In artikel II, onderdeel C wordt in artikel 551, tweede lid, «consument» vervangen door: consument of micro-onderneming.

Toelichting

Kleine ondernemingen hebben niet eenzelfde onderhandelingsmacht tegenover banken, instellingen die vanouds het merendeel van de betaaldiensten verlenen, als grotere ondernemingen. Het is daarom van belang de positie van deze kleine ondernemingen, ook wel genoemd micro-ondernemingen, te verbeteren, zodat betaaldienstverleners bijvoorbeeld niet contractueel aansprakelijkheid kunnen afschuiven.

In de richtlijn is in artikel 30 en in artikel 51 bepaald dat lidstaten de titels III en IV van de richtlijn op dezelfde wijze mogen toepassen op micro-ondernemingen als op consumenten. Blijkens de transponeringstabel in de memorie van toelichting zijn de bepalingen van de titels III en IV van de richtlijn neergelegd in boek 7 BW en in de Wft. Dit amendement regelt – zoals toegelaten door de richtlijn – dat de micro-ondernemingen in deze bepalingen gelijk worden gesteld met consumenten.

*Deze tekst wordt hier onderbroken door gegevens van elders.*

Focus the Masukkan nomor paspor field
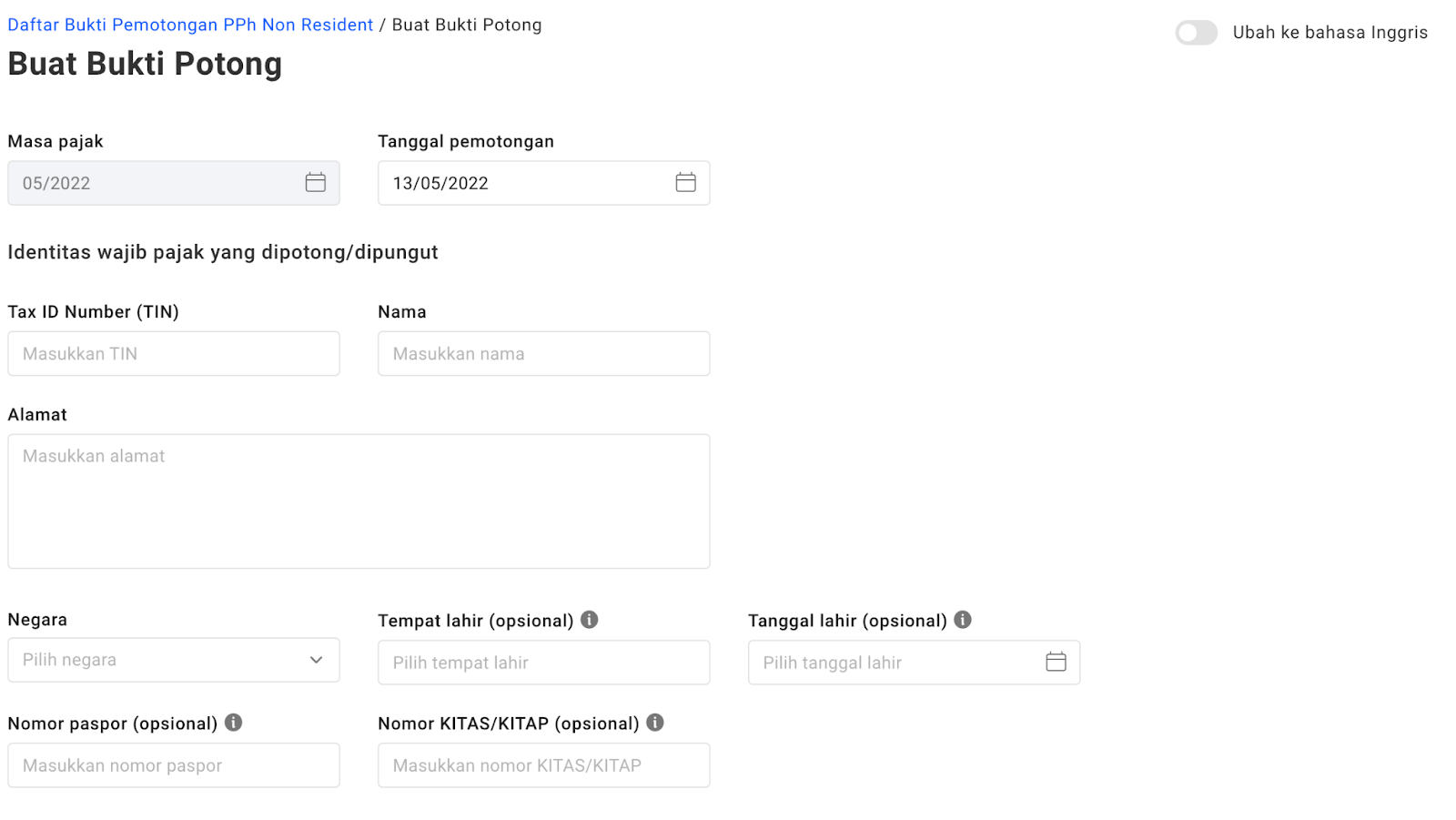This screenshot has height=820, width=1456. [174, 765]
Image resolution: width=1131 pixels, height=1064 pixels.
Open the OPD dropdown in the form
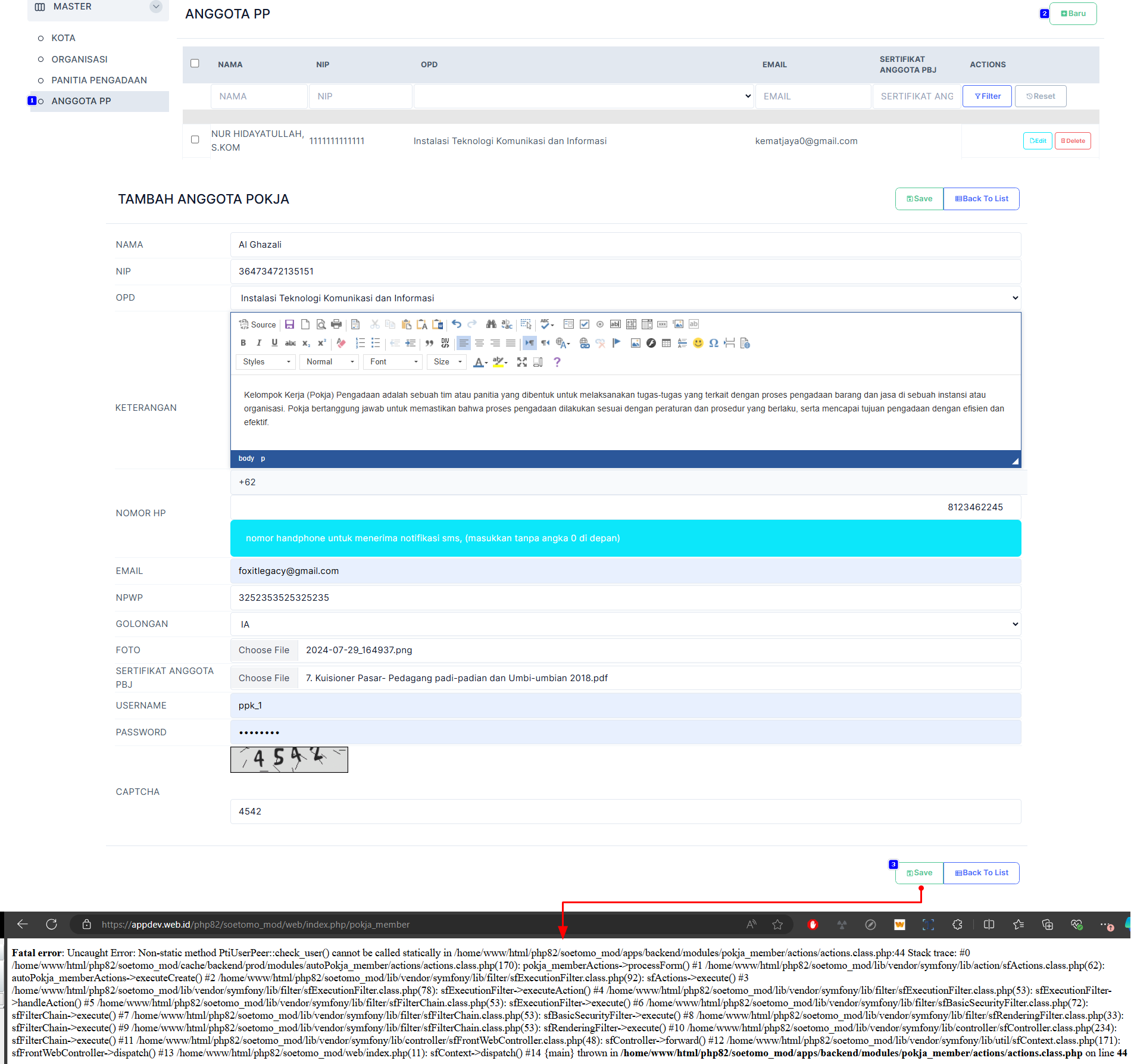(x=625, y=298)
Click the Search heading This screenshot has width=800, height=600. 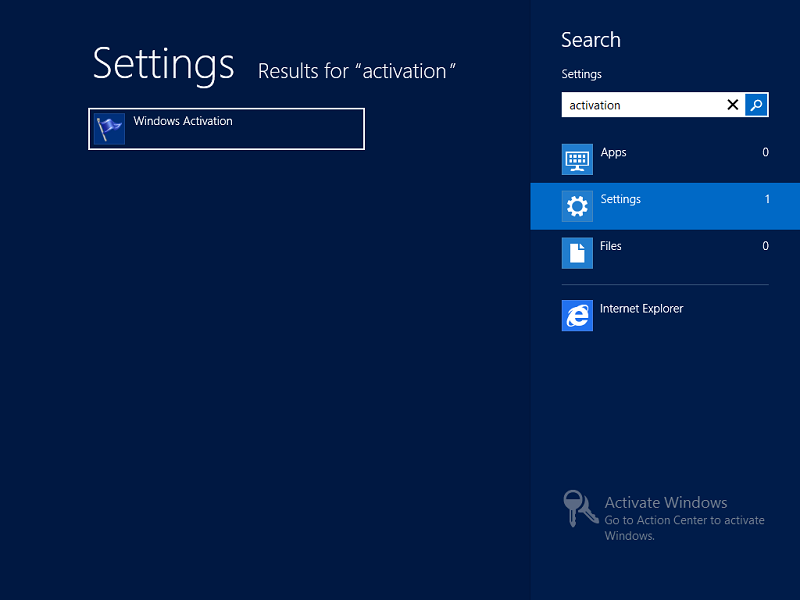pos(591,40)
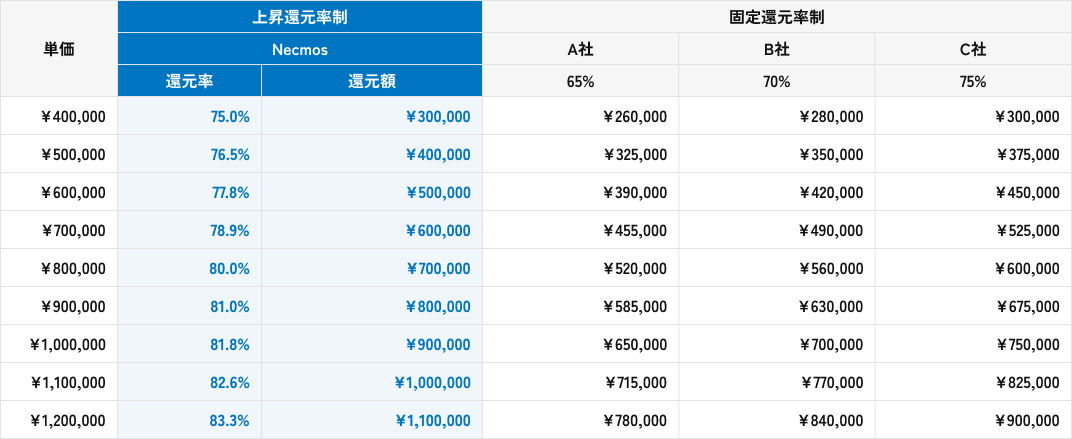Click the 単価 column header
Screen dimensions: 1072x439
59,49
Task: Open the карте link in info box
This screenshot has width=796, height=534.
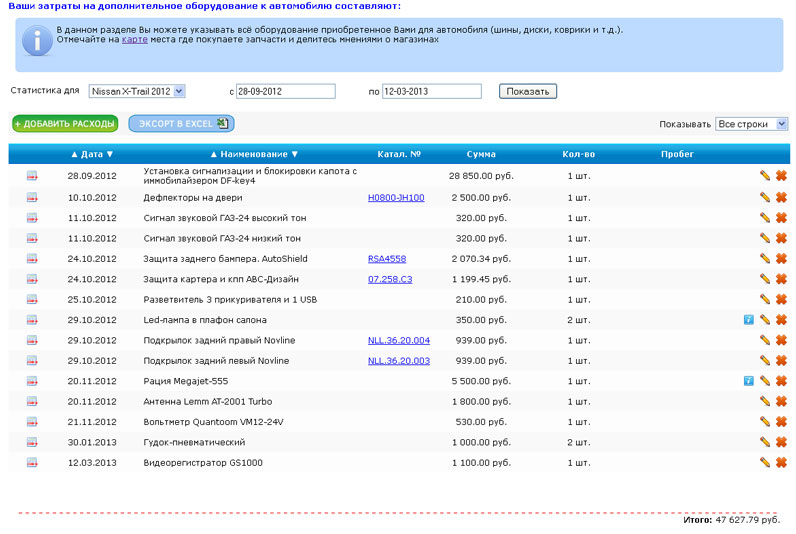Action: [134, 39]
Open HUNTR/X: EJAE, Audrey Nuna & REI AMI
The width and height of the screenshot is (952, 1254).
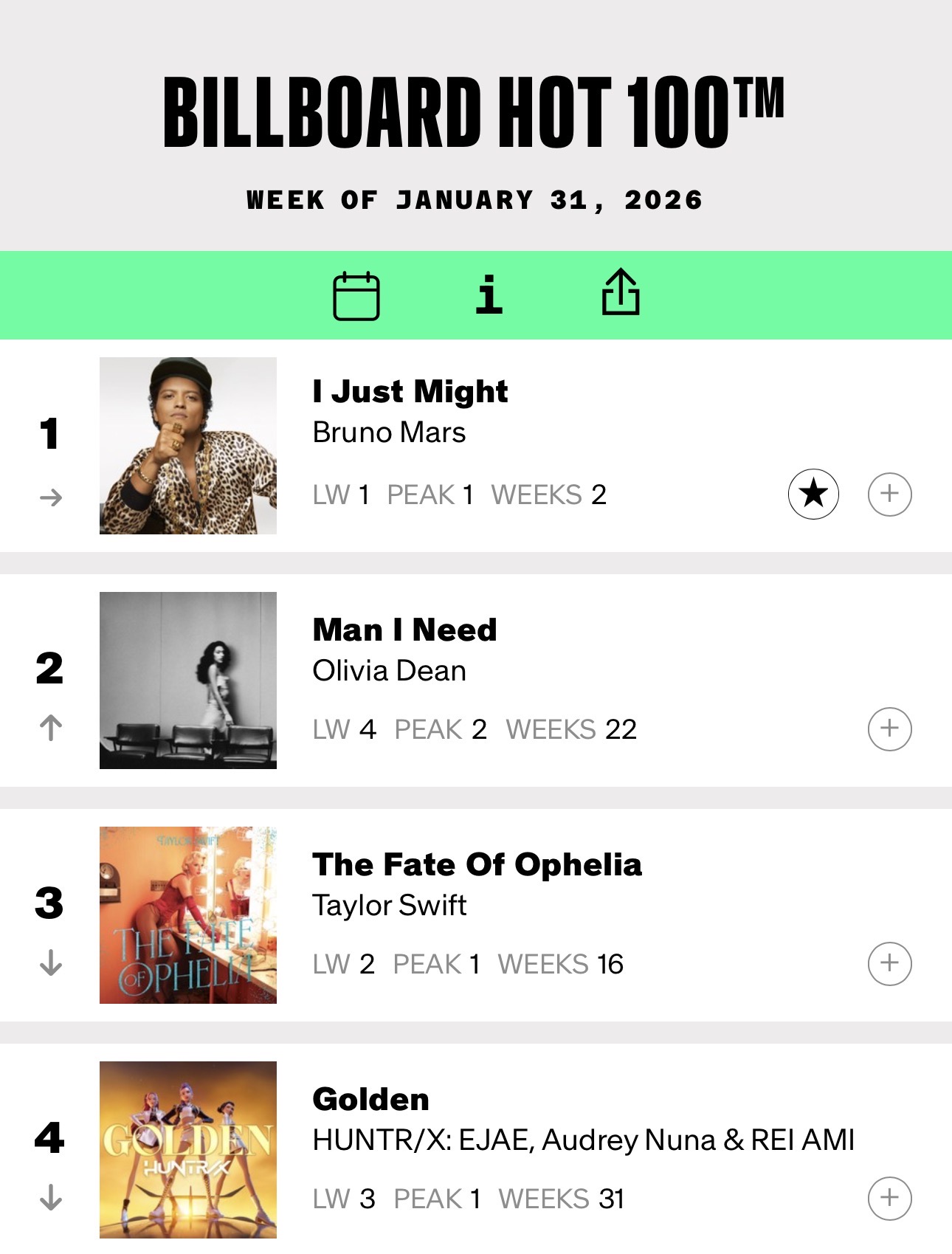(x=583, y=1140)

Een micro-onderneming is een onderneming waar minder dan 10 personen werkzaam zijn en de jaaromzet of het jaarlijkse balanstotaal ten hoogste € 2 miljoen bedraagt. In artikel 4 van de Richtlijn wordt de micro-onderneming gedefinieerd als een onderneming die op het tijdstip van sluiting van het betalingsdienstencontract een micro-onderneming is als bedoeld in de bijlage van Aanbeveling 2003/361/EG van de Commissie. In het amendement is aangesloten bij deze definitie van de micro-onderneming, waarbij rekening is gehouden met de terminologie van het Burgerlijk Wetboek en derhalve wordt gesproken over raamovereenkomst in plaats vanbetalingsdienstencontract.